Candle blamed for fire

October 21, 1998

Elm St. fireKIMBERLY YAKOWSKI / Staff Writer

photo: JOE CROCETTA / staff photographer

A lighted candle caused a fire that injured a child and severely damaged half of a two-story Elm Street double home Tuesday afternoon, fire officials said.

Hagerstown Fire Marshal Thomas Brown said the 126 Elm St., home is owned by Wendy Eyler.

Brown said Eyler's two school-age daughters were home alone at the time of the fire. He said the older of the two was lighting candles in the living room when a dried flower arrangement caught on fire.

Both children and the two family dogs got out of the home.

The 10-year-old girl, the older of the two children, was taken to Washington County Hospital, where she was held for observation, Brown said.

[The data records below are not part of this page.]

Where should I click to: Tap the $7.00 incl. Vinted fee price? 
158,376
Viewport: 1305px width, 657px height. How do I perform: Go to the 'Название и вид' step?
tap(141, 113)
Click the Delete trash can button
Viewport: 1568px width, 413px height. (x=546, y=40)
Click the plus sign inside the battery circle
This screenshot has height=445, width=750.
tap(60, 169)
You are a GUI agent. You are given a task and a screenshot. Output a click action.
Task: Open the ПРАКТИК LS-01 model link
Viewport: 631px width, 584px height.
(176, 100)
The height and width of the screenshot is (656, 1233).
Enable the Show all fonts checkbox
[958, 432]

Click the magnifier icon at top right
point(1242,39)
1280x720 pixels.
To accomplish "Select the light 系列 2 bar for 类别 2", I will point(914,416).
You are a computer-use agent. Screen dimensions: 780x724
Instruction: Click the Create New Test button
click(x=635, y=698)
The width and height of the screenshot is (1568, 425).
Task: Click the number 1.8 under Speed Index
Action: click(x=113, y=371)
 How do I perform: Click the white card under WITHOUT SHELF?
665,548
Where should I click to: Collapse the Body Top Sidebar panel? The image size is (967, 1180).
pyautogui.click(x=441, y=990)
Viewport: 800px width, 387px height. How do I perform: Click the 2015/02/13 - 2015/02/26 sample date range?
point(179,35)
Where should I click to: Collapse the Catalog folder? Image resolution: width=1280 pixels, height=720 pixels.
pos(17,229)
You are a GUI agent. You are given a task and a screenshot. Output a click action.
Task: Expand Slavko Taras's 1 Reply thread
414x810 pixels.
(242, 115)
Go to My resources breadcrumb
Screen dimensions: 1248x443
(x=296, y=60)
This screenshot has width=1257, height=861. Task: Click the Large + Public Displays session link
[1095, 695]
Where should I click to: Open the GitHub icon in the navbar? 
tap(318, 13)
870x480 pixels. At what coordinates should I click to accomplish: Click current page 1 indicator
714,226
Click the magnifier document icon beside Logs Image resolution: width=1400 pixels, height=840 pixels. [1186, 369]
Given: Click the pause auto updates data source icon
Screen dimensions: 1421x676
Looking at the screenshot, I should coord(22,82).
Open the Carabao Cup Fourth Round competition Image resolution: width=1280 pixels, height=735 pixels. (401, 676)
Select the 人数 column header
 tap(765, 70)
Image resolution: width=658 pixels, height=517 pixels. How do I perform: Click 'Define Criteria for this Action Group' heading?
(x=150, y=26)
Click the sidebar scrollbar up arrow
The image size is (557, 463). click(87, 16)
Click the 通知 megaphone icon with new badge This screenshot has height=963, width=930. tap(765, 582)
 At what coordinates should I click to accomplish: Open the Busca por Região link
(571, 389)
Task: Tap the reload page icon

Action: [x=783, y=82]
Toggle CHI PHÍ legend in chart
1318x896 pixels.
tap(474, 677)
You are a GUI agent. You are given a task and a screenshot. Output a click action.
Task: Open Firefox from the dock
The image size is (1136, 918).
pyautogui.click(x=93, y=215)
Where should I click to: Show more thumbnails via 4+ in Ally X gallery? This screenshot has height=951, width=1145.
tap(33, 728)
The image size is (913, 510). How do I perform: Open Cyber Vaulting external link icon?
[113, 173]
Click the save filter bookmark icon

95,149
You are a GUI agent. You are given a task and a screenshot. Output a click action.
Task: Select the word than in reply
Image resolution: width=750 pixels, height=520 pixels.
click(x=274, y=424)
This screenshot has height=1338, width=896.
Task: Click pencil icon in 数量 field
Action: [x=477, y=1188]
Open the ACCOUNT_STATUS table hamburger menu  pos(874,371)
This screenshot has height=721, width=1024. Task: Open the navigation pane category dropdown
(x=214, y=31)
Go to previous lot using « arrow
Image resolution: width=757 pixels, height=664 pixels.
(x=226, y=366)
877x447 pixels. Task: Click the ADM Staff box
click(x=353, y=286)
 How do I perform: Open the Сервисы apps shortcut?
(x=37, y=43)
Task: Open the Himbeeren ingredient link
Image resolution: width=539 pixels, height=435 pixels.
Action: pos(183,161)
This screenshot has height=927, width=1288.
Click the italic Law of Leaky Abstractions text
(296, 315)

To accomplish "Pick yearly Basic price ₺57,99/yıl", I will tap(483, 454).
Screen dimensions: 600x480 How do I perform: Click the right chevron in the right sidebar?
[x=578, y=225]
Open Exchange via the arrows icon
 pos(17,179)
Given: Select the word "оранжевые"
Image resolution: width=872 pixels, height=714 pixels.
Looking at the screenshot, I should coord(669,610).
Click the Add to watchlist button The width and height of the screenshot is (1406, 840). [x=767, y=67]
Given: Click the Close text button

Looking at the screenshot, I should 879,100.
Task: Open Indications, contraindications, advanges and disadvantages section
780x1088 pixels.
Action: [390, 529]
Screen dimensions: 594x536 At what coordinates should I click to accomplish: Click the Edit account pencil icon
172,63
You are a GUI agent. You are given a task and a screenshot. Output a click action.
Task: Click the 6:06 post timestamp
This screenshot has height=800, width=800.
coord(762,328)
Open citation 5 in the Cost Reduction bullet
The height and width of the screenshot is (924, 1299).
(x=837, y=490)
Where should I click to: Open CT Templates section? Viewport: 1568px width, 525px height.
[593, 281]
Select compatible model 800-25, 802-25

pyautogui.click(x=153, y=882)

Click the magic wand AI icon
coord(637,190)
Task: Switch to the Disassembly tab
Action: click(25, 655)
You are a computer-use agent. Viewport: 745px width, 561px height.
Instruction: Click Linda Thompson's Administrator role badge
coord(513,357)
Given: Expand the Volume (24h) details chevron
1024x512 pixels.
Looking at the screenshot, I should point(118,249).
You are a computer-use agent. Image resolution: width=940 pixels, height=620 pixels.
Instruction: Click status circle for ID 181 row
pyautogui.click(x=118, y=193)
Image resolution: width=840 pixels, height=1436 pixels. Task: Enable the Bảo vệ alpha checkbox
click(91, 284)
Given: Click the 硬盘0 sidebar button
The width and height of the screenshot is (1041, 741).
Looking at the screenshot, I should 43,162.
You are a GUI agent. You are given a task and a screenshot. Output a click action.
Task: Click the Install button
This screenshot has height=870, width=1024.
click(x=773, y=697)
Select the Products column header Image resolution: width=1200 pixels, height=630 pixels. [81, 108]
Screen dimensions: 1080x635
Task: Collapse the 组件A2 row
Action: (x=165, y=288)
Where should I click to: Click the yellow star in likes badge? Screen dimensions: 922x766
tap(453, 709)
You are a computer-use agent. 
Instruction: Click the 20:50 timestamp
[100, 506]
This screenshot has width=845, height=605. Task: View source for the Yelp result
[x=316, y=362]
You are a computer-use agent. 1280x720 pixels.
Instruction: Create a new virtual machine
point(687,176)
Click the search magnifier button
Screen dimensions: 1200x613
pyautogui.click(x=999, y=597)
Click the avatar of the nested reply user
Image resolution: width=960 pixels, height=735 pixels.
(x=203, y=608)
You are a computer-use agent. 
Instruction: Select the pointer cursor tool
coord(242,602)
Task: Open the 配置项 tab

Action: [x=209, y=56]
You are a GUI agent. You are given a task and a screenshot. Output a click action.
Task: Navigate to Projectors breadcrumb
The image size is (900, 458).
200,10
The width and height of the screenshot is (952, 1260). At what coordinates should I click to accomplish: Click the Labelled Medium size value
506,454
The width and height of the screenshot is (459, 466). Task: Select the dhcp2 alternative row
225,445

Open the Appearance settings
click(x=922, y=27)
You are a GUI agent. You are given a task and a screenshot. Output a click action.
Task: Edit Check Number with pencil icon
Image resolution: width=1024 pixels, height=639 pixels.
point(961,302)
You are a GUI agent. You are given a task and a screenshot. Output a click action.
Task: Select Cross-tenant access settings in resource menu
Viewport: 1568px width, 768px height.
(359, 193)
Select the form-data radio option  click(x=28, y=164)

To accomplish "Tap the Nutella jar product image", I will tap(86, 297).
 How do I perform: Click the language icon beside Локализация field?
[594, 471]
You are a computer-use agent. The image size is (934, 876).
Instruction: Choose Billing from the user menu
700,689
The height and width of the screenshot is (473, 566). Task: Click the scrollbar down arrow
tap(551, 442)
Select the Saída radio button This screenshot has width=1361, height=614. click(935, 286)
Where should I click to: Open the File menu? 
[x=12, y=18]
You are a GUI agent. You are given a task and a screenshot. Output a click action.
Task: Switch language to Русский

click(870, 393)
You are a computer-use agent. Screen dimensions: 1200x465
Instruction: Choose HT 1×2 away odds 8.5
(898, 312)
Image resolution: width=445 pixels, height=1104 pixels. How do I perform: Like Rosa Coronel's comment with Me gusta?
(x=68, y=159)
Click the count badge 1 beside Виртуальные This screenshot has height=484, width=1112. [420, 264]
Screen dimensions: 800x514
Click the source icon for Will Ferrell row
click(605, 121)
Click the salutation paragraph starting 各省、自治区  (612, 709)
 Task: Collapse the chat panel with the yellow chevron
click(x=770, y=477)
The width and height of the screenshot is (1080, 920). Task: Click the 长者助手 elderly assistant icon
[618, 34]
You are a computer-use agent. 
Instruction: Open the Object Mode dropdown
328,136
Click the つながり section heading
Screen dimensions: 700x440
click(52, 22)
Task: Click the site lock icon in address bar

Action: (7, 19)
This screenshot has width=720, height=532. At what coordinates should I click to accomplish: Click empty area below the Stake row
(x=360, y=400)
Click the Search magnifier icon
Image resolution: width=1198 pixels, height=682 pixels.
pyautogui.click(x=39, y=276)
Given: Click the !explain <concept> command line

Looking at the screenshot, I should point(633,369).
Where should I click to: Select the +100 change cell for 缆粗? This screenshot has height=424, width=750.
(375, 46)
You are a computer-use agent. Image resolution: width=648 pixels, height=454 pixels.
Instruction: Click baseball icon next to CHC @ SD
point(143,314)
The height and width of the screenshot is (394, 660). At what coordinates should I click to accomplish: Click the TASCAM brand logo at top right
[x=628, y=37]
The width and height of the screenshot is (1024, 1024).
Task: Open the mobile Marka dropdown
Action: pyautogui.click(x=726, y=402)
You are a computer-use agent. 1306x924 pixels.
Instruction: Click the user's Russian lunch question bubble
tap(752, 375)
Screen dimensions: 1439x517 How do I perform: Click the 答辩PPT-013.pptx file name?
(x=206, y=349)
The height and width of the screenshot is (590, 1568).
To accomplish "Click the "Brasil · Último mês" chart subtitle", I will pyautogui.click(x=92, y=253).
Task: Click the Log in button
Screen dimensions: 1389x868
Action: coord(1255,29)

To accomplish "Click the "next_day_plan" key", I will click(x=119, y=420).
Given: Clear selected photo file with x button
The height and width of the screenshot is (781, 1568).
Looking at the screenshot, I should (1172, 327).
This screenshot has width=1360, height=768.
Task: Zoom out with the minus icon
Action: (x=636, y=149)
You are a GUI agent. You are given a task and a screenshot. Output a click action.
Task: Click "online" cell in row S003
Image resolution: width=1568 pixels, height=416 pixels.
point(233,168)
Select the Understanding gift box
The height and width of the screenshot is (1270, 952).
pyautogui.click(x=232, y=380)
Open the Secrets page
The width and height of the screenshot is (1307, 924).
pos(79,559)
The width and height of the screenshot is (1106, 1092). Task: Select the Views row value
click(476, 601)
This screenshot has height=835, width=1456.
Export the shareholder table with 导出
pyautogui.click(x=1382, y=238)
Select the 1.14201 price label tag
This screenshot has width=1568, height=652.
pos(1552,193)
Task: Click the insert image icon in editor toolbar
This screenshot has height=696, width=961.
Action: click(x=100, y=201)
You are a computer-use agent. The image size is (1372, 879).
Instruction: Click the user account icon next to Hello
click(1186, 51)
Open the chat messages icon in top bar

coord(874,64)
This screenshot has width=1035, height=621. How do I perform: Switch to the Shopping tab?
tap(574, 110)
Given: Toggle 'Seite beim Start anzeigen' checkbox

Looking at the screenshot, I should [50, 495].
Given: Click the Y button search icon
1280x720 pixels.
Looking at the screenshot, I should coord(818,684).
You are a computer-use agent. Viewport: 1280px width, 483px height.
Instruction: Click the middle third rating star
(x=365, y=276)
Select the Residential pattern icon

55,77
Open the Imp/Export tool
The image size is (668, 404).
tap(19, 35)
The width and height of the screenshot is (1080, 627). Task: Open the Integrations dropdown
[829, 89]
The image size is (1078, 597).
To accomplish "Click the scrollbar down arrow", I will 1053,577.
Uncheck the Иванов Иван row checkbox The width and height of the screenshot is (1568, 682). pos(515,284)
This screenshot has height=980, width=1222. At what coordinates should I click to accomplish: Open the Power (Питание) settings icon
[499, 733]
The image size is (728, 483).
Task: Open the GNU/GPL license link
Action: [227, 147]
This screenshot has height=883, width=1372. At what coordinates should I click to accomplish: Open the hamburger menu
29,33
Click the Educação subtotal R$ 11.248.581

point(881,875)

A hospital spokeswoman said the girl remained in the hospital's emergency room Tuesday evening, and that a condition was not available.

Holding her sobbing younger daughter in her arms, Eyler said she was at the dentist when the fire broke out.

"It was an accident," Eyler said.

The two smoke alarms in the home were not working because the batteries had been removed, Brown said.

Brown said damage to the residence were extensive.

"The house has substantial fire and smoke damage," he said. The downstairs living room and kitchen sustained the most damage.

Hagerstown firefighters were called to the home at 4:45 p.m. and had the blaze out in about five minutes.

The other part of the double house, at 124 Elm St., which shares a wall with Eyler's home, sustained light smoke damage, Brown said.

The Eyler's cocker spaniel was taken from the house by firefighters. Covered in soot, a second dog, named Baxter, was revived by firefighters using an oxygen mask.

Neighbor Brenda Jones, of 130 1/2 Elm St., called in the blaze after Eyler's younger daughter rushed into her kitchen screaming that there was a fire.

Jones said she rushed to the burning house and rescued the older daughter and the Chihuahua, Baxter.

Believing that her father might be in the house, the older girl ran back into the house and up to the bedroom.

"She said 'my daddy's home. I have to get my daddy,'" said Jones.

With the house filling up with smoke, Jones said she fought her way upstairs and retrieved the child.

The girl's father, however, was not home at the time of the fire, Brown said.